Among the entries below, how many lines include "arrow"? Answer with the number only.

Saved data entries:

*** Begin section ***

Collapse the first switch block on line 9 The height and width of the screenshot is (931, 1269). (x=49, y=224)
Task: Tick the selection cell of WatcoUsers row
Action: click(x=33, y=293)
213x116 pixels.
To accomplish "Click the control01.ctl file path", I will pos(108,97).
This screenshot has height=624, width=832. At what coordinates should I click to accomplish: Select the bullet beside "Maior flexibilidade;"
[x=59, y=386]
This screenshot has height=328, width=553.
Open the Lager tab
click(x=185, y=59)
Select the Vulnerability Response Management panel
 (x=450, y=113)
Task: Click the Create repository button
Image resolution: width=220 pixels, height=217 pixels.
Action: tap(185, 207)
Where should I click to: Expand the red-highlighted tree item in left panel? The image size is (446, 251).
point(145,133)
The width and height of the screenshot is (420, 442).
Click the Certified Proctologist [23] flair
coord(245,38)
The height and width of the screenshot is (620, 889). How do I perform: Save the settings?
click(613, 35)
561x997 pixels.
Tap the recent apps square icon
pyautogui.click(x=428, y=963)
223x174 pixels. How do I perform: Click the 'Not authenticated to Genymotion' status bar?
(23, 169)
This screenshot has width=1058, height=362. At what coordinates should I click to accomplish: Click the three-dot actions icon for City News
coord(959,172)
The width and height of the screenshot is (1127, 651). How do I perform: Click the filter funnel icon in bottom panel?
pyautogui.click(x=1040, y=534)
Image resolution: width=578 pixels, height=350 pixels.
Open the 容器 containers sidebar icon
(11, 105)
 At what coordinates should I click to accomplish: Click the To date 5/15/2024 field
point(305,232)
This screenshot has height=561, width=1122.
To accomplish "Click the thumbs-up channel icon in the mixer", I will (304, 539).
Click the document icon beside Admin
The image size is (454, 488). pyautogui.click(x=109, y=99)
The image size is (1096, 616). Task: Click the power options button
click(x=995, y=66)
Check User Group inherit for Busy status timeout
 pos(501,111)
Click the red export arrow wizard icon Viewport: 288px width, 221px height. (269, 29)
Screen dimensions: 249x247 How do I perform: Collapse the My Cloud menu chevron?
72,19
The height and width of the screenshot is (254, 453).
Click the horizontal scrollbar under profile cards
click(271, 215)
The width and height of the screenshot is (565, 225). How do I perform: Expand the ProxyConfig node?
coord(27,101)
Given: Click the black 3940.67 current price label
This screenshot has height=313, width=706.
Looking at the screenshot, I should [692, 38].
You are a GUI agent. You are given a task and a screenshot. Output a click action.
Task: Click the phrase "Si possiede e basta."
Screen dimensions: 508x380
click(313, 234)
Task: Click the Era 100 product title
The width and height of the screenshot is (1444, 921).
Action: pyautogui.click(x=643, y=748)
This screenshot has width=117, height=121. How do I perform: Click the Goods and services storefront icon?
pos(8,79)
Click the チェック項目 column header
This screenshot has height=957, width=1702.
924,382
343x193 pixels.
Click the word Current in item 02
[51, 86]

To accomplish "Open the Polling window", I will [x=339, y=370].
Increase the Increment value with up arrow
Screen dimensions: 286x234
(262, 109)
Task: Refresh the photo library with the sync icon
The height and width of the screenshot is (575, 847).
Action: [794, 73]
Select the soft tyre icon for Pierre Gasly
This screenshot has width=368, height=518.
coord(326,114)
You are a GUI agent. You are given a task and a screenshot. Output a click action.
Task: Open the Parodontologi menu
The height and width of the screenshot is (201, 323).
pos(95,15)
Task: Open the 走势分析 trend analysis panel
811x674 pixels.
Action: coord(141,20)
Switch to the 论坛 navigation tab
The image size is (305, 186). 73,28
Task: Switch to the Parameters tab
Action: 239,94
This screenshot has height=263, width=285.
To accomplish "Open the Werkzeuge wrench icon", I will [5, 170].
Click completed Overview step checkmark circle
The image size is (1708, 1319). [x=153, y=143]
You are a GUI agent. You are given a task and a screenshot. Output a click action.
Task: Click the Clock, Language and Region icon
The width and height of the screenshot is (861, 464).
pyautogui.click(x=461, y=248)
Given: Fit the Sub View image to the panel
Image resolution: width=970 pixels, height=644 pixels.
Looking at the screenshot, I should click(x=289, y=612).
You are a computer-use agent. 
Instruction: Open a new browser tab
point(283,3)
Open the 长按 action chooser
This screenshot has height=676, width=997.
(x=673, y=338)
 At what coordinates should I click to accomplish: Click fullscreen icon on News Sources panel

*** End section ***

RESPONSE TO THE EXERCISE:
2